I am trying to write a scraper in python using requests with proxies to scrape a https page. I found lists of free proxies on the internet and manually validated a bunch of them in an online proxy-checker. I also made sure to use only proxies that support https according to the website. But in python nearly all of them fail for http pages and ALL of them do not work for my desired https page. I did everythin according to the tutorials I found and I am running out of ideas what could possibly be the issue. I plan to look into the actual error messages without the try/except today, but I hoped someone could tell me if the code is valid in the first place.
def proxy_json_test_saved_proxies(self):
test_count = 1
timeout_seconds = 10
working_http = 0
working_https = 0
for proxy_dict in self.all_proxies:
print("#######")
print("Testing http proxy " + str(test_count) + "/" + str(len(self.all_proxies)))
test_count += 1
proxy = {'http':'http://' + proxy_dict["address"],
'https':'https://' + proxy_dict["address"]
}
print(proxy)
print("Try http connection:")
try:
requests.get("http://example.com", proxies = proxy, timeout = timeout_seconds)
except IOError:
print("Fail")
else:
print("Success")
working_http += 1
print("Try https connection:")
try:
requests.get("https://example.com", proxies = proxy, timeout = timeout_seconds)
except IOError:
print("Fail")
else:
print("Success")
working_https += 1
print("Working http: ", working_http)
print("Working https: ", working_https)
proxy_dict["address"] contains ip:port values like "185.247.177.27:80". self.all_proxies is a list of about 100 of those proxy_dicts.

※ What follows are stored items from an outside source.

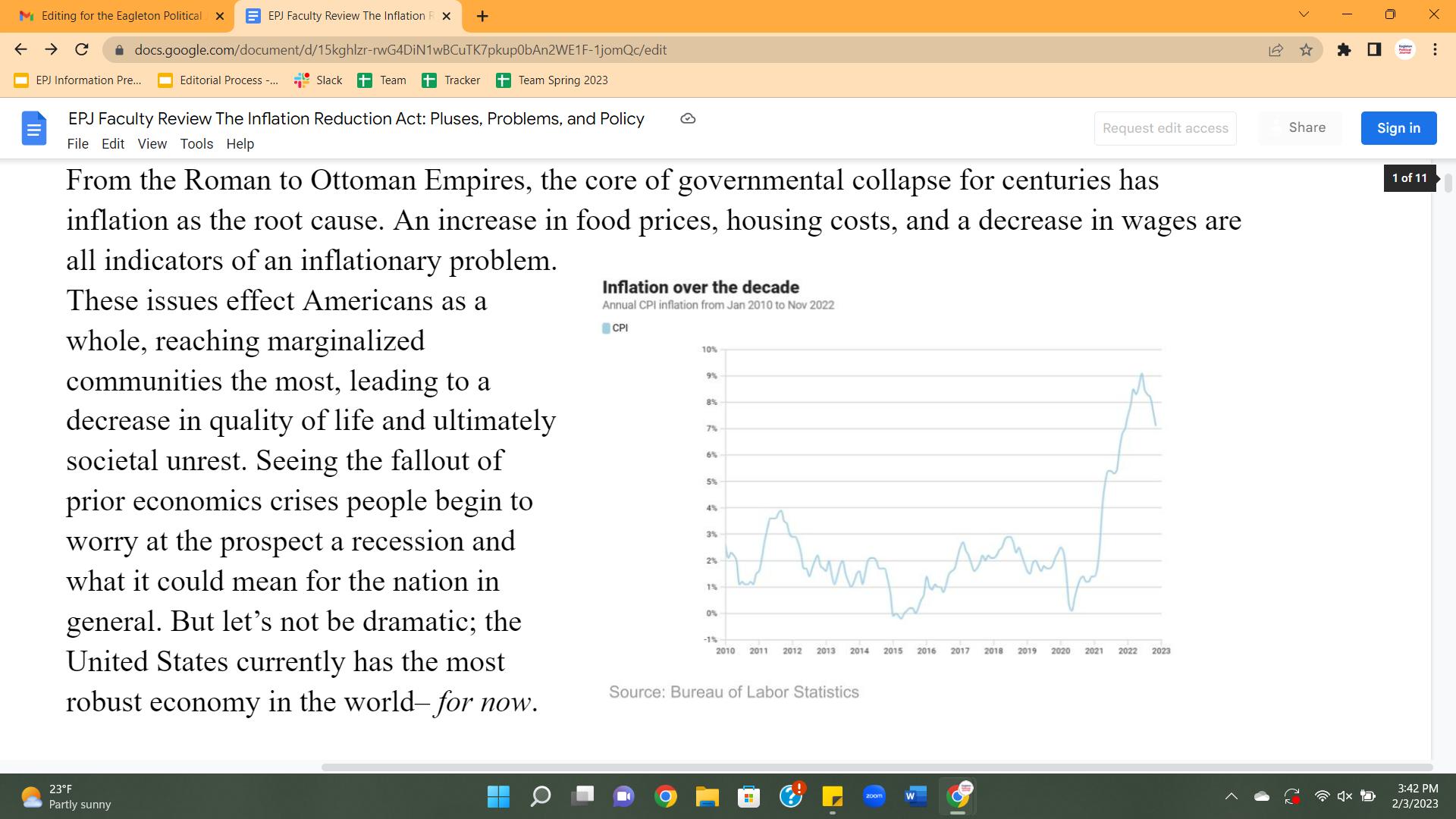Reload the page
1456x819 pixels.
pyautogui.click(x=82, y=50)
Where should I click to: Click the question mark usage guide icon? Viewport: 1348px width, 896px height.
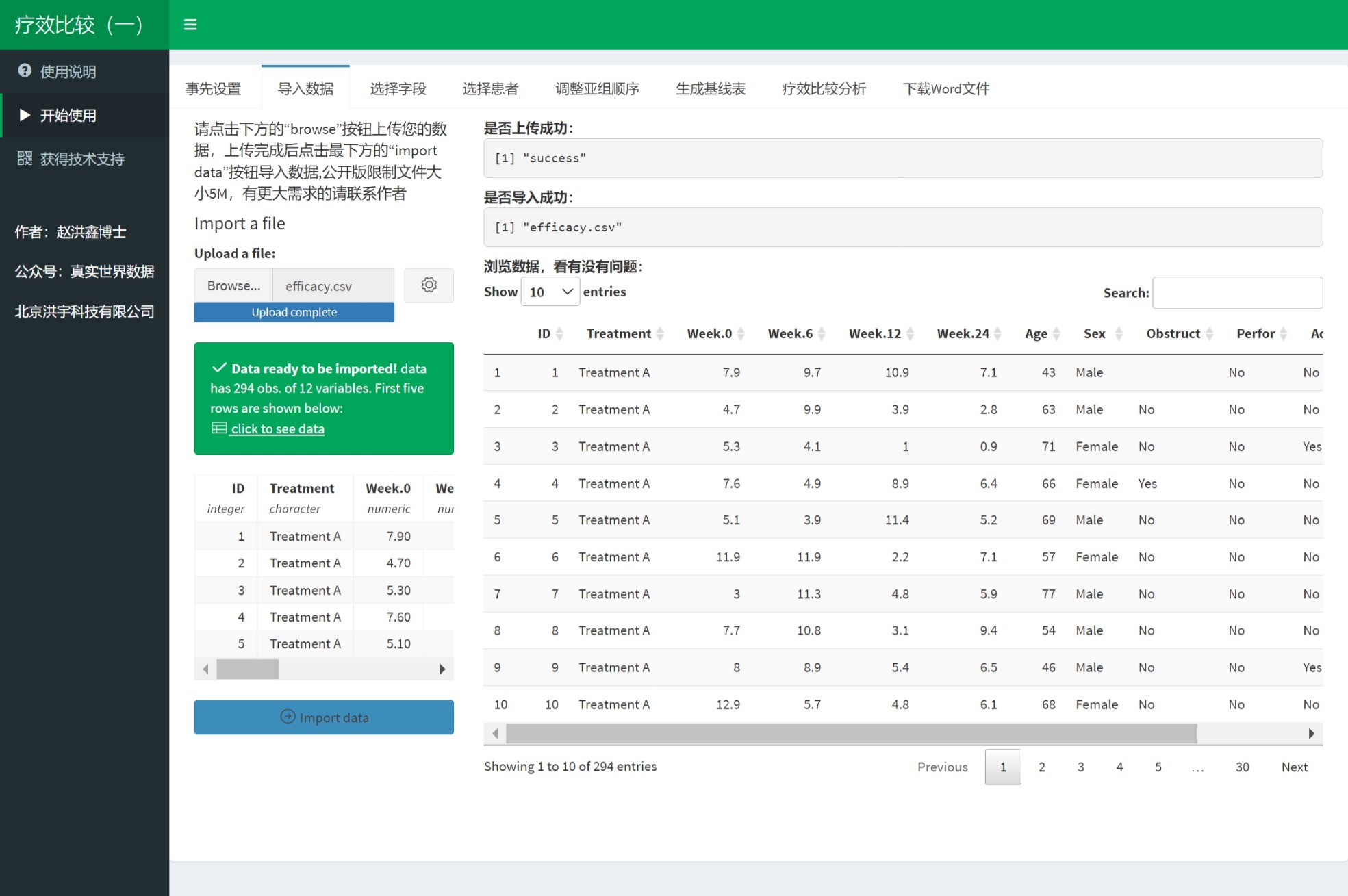[x=25, y=71]
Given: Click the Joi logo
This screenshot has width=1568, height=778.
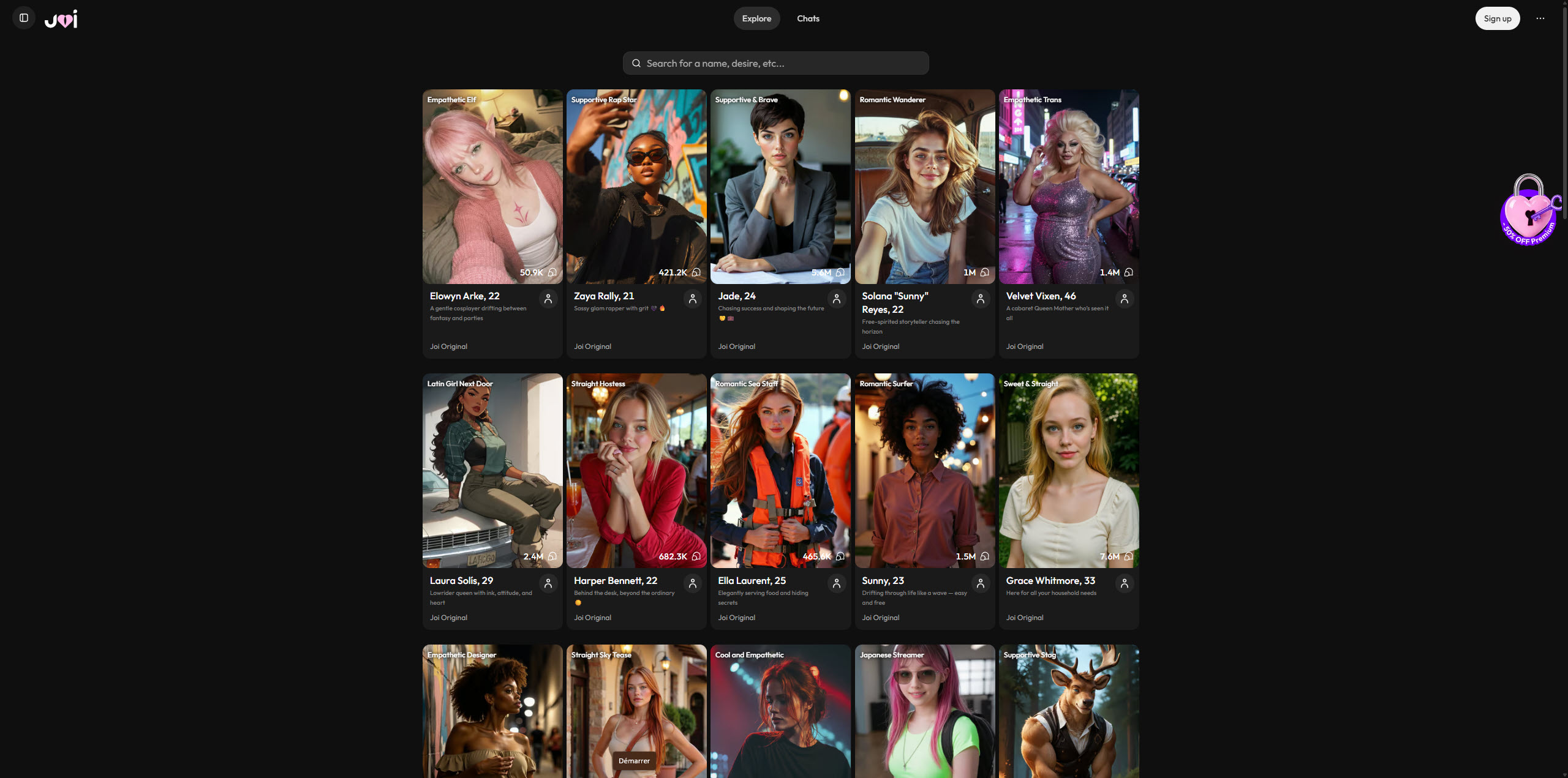Looking at the screenshot, I should pos(61,19).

I also know, that these free proxies might often times be already occupied. Thus I repeated the routine multiple times without ANY of them working for https and no real improvement in the http-count either.
me again. Solved the issue and wanted to post the answer. In the end it was just a typo in the proxy definition. The proxy server is reached via http, no matter if the goal url uses http or https.
I changed this:
proxy = {'http':'http://' + proxy_dict["address"],
'https':'https://' + proxy_dict["address"]
}
To this (deleted the "s" in https string):
proxy = {'http':'http://' + proxy_dict["address"],
'https':'http://' + proxy_dict["address"]
}
And now it works.